La asignatura del día siguiente

Barcelona sufrió el jueves en la Rambla –uno de los paseos más diversos del mundo– un horrible atentado. Una camioneta recorrió 500 metros buscando matar o herir al mayor número de personas. El ISIS lo reivindicó y hay víctimas de más de 30 países.

Lo sucedido hace un año en Niza –un camión, arma homicida en manos de un chófer fundamentalista, ayudado por otros fanáticos y con un objetivo de impacto mediático– se ha extendido ya a ocho ciudades, como Berlín, Londres, París… y ahora Barcelona. No era imprevisible, porque desde los Juegos Olímpicos impulsados por el alcalde Maragall de hace 25 años Barcelona se ha convertido en una capital mundial apreciada por su modernidad, tolerancia y cosmopolitismo. Además, ahí está el gran éxito turístico de los últimos años. Y la presencia de muchos inmigrantes, algunos radicalizados, ya había hecho que los Mossos y otros cuerpos de seguridad extremasen la vigilancia.

Pero –lo ha dicho bien la alcaldesa Colau– la seguridad al 100% es imposible en una ciudad abierta. El jueves por la tarde la ciudad quedó conmocionada, pero el mismo viernes se recuperó no la normalidad –imposible– pero sí el pulso. Y Barcelona, gritando que no tiene miedo a seguir siendo abierta, se ha gustado. La gran asistencia al minuto de silencio de la plaza de Catalunya, con la presencia de Felipe VI y los presidentes Rajoy y Puigdemont, indica que se ha reaccionado con mayor sensatez que tras el atentado de Atocha del 2004. El comité de crisis posterior y la rueda de prensa conjunta de Rajoy y Puigdemont –algo que ya debió suceder el día anterior– lo corroboran. La bandera de la UE y de España a media asta en el Parlamento Europeo es emblemática y una de las grandes muestras de solidaridad recibidas.

Pero ya estamos en el día siguiente. Lo primero que debemos asumir es que –según las informaciones policiales– el atentado habría sido peor sin la fortuita explosión de Alcanar.

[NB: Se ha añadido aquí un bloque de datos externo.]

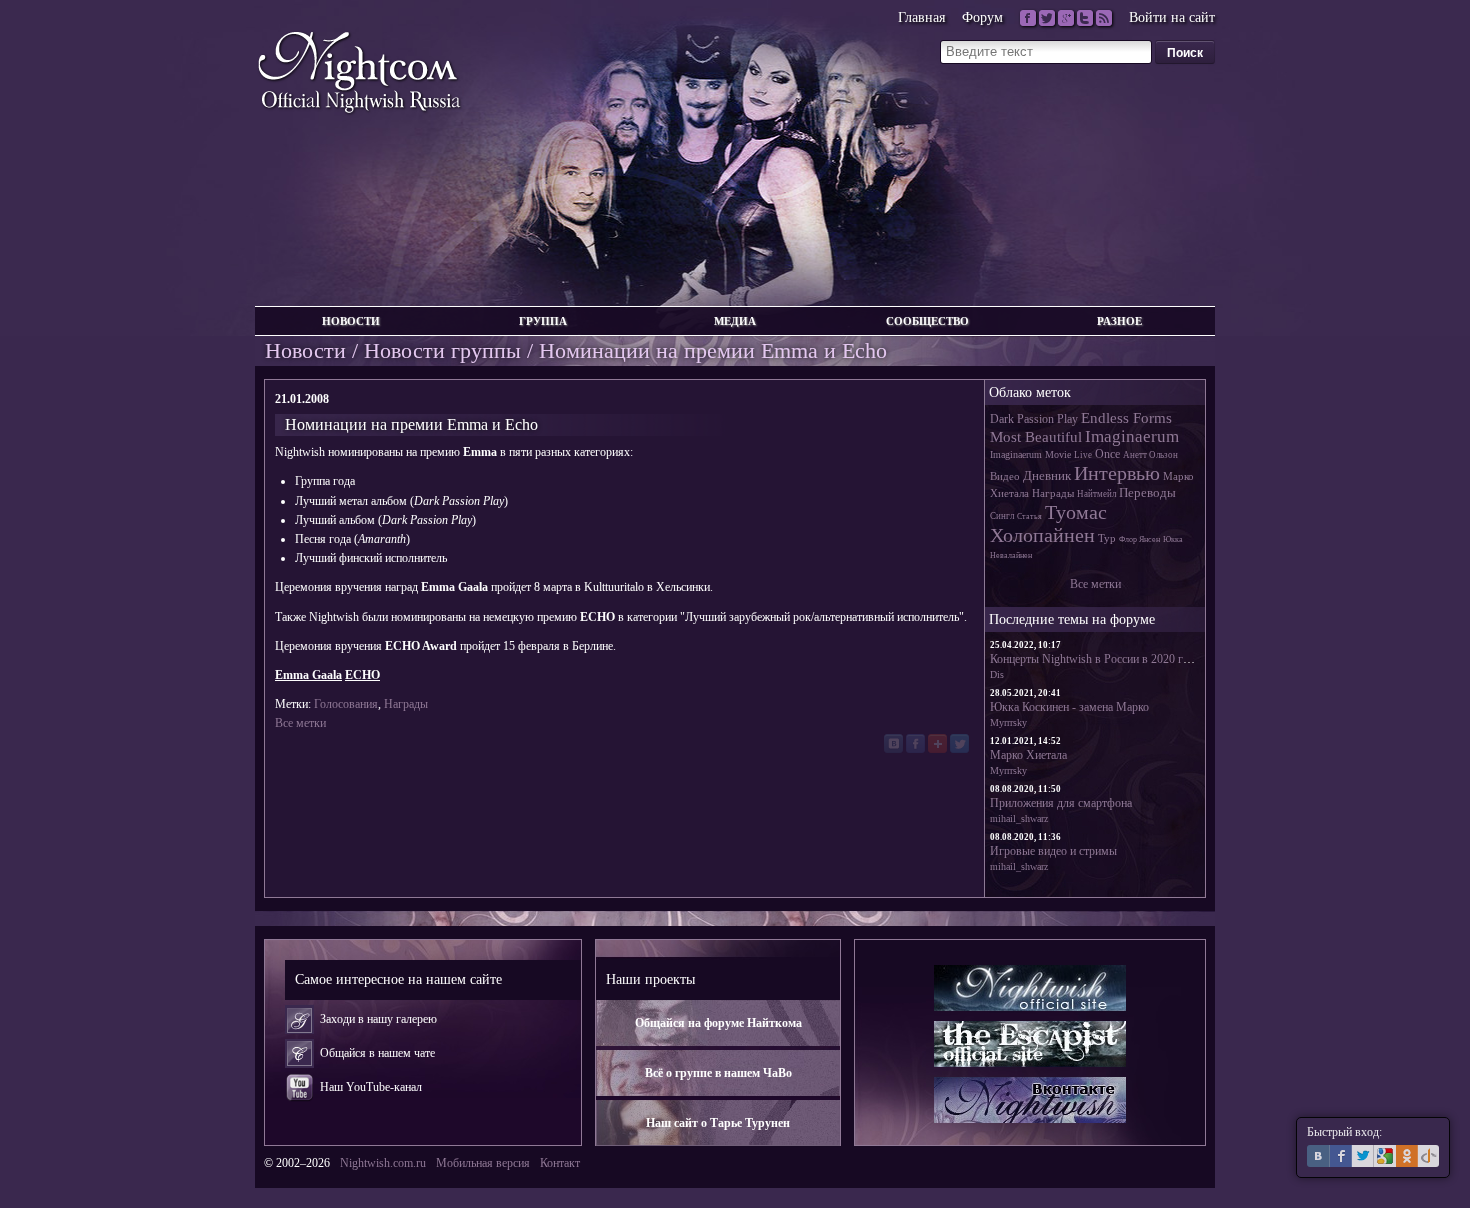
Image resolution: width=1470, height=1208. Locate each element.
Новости (351, 321)
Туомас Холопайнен (1048, 523)
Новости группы (442, 350)
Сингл (1002, 516)
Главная (921, 17)
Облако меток (1030, 392)
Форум (982, 17)
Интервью (1117, 473)
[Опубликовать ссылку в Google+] (937, 743)
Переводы (1147, 492)
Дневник (1047, 475)
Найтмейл (1096, 494)
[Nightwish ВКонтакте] (1030, 1100)
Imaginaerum (1132, 436)
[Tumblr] (1085, 18)
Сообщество (927, 321)
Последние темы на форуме (1072, 619)
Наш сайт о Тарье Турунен (718, 1123)
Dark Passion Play (1034, 419)
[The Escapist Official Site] (1030, 1044)
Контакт (560, 1163)
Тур (1107, 538)
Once (1107, 454)
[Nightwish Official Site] (1030, 988)
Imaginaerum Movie (1030, 454)
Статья (1029, 516)
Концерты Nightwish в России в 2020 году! (1097, 659)
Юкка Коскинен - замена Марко (1069, 707)
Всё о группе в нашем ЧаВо (718, 1073)
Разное (1119, 321)
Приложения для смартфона (1061, 803)
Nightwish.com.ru (383, 1163)
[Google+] (1066, 18)
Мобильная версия (483, 1163)
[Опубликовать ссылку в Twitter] (959, 743)
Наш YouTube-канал (371, 1087)
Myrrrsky (1008, 722)
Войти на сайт (1172, 17)
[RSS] (1104, 18)
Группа (543, 321)
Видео (1005, 476)
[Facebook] (1028, 18)
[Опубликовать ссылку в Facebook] (915, 743)
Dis (997, 674)
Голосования (346, 704)
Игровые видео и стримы (1053, 851)
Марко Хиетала (1028, 755)
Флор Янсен (1139, 539)
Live (1083, 455)
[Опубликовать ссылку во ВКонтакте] (893, 743)
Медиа (735, 321)
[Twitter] (1047, 18)
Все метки (300, 723)
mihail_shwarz (1019, 818)
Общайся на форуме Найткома (718, 1023)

Lo segundo, que lo sucedido no es ningún seguro de futuro. Barcelona quiere seguir siendo una ciudad abierta, pero deberá incrementar su seguridad. Ya pasó en París. Lo tercero es que el buen nombre –la marca Barcelona– es parte sustancial de nuestro activo y bienestar. El turismo –que se debe ordenar, como el tráfico o la industria– es casi un 15% de nuestra riqueza y no se nos puede escapar. Y tenemos pendiente la candidatura a ser sede de la Agencia Europea del Medicamento, que se decidirá en pocas semanas y cuya consecución ahora sería muy relevante.

¿Qué debemos hacer? Todo el mundo habla de unidad, pero la unidad total es casi imposible más allá de ciertos momentos. Pero es indudable que Barcelona y Catalunya –un país pequeño que en parte pivota sobre la capital– necesitan más cohesión. Quizá el éxito nos ha permitido unas fracturas basadas más en las ideas y los instintos básicos que en los intereses.

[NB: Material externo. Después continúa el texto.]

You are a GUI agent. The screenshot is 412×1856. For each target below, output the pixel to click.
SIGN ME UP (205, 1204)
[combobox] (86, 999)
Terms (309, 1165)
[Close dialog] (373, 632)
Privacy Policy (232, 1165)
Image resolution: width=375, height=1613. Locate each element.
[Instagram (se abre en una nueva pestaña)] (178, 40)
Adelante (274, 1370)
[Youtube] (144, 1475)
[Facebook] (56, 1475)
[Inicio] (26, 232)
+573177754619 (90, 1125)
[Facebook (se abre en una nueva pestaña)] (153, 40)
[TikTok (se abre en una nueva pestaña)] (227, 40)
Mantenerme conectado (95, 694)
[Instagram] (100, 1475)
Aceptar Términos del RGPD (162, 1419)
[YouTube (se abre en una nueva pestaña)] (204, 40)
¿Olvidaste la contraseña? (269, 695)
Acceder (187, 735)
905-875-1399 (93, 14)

¿Es bueno que el ayuntamiento, con 41 concejales, esté gobernado solo por 11 (15 tras la incorporación de Collboni y el PSC) que a veces hablan como los únicos legítimos y miran al resto como algo espurio? ¿No sería mejor afrontar esta difícil etapa –París ha sufrido tras los atentados y el Financial Times apuntaba a los desastres de Trump y al miedo a los atentados tras Barcelona como causa de la caída de Wall Street– con un gobierno mayoritario y más fuerte? La incorporación rápida del PDECat al gobierno municipal no sería fácil. Toca al amor propio de comuns y convergentes y al orgullo de Ada Colau y Xavier Trias, pero hoy podría convenir.

Hace muchos años, en los primeros 70, algún organismo que no recuerdo me invitó a Amberes. Allí, en el ayuntamiento la coalición entre democristianos y socialistas era un dogma. Sorprendido, pregunté por qué, y la respuesta fue tajante: incrementar el tráfico del puerto la hacía inevitable. Aquí pasó algo así con Samaranch cuando los JJOO.

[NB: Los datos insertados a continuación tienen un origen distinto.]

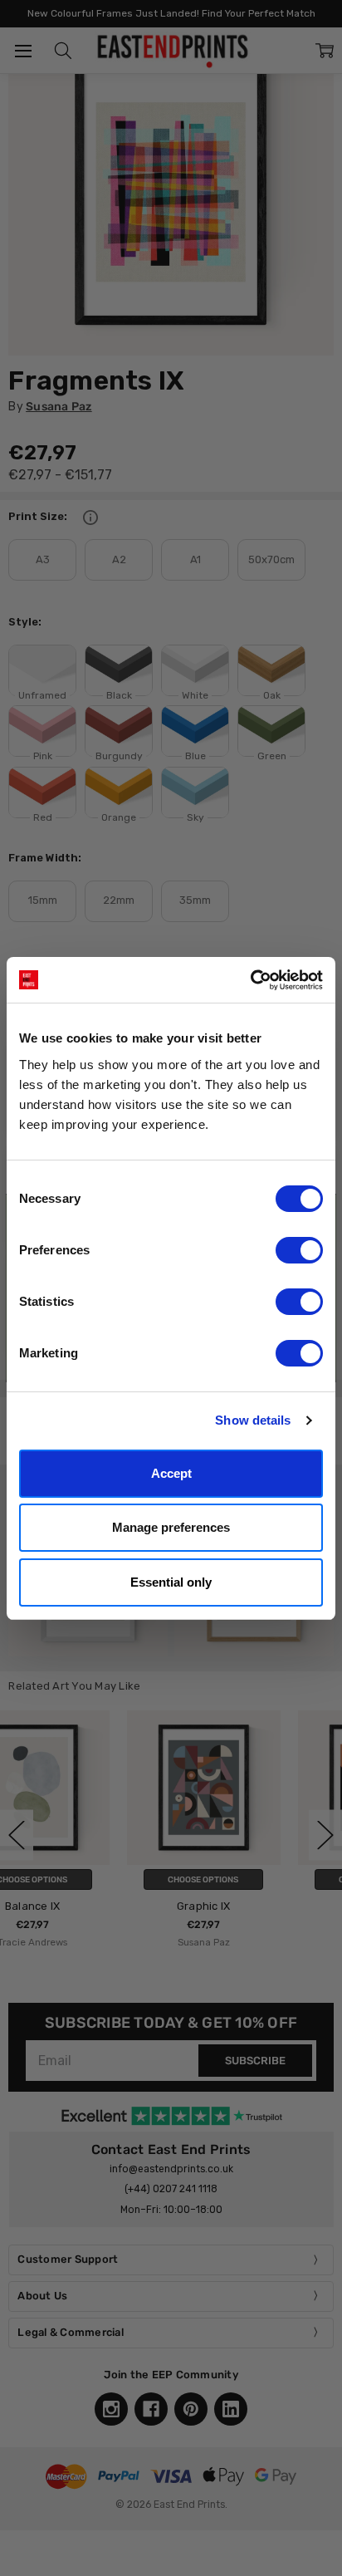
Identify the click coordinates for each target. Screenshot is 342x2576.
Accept (171, 1473)
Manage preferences (171, 1527)
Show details (253, 1420)
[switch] (299, 1250)
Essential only (171, 1582)
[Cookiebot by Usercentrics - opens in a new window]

¿Y Catalunya? Puigdemont dice que mezclar independentismo y terrorismo es de miserables. Tiene toda la razón. Pero sería de estúpidos dejar de valorar las circunstancias. Relativicemos las grandes causas, de las que no se come. ¿Es inteligente, tras el atentado y cuando la última encuesta del CEO dice que el 49% de los catalanes, contra el 42%, no quiere la independencia, ir a un choque interno? ¿Y con España y la Unión Europea?

Quizá sería más útil suspender las líneas rojas. También Rajoy la línea roja de la Constitución. Sí, la Constitución existe –más que Teruel–, pero no es sagrada sino un muy solemne pacto político que se puede cambiar. Lo dijo Marx (Groucho).